> WORK INSTRUCTIONS: Set down all of the data that follows word for word, without the images.

━━━━

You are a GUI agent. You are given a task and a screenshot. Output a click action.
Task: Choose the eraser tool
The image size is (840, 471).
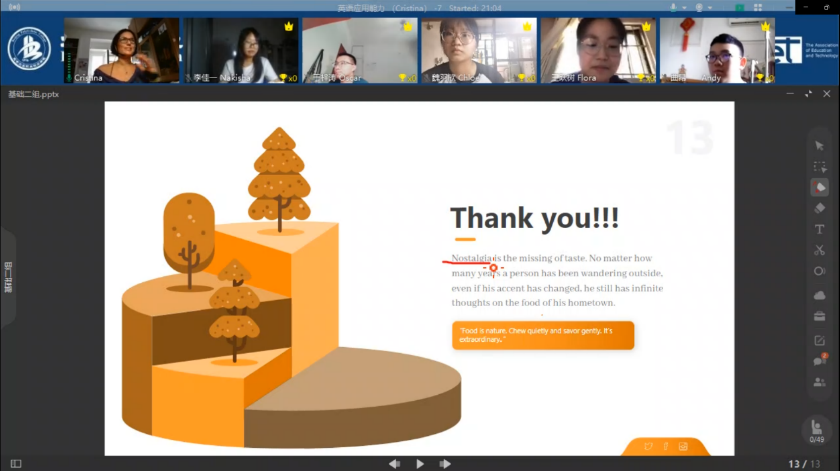click(819, 208)
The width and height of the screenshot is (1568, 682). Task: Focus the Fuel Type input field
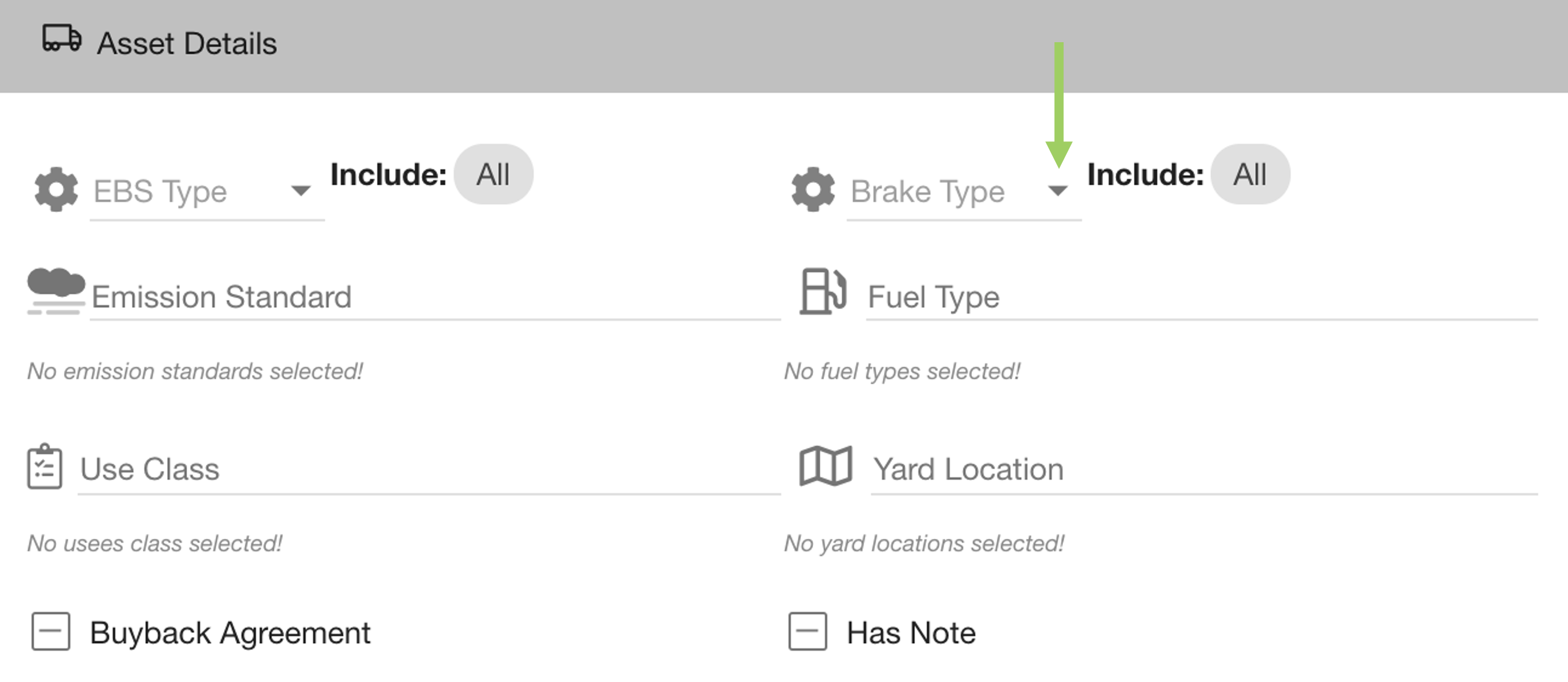click(1202, 298)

━━━━

> ANSWER TO THIS PROBLEM:
You are a GUI agent. You are given a task and a screenshot. Output a click action.
Task: Choose the eraser tool
The image size is (840, 471).
click(819, 208)
The width and height of the screenshot is (1568, 682). Task: Focus the Fuel Type input field
click(1202, 298)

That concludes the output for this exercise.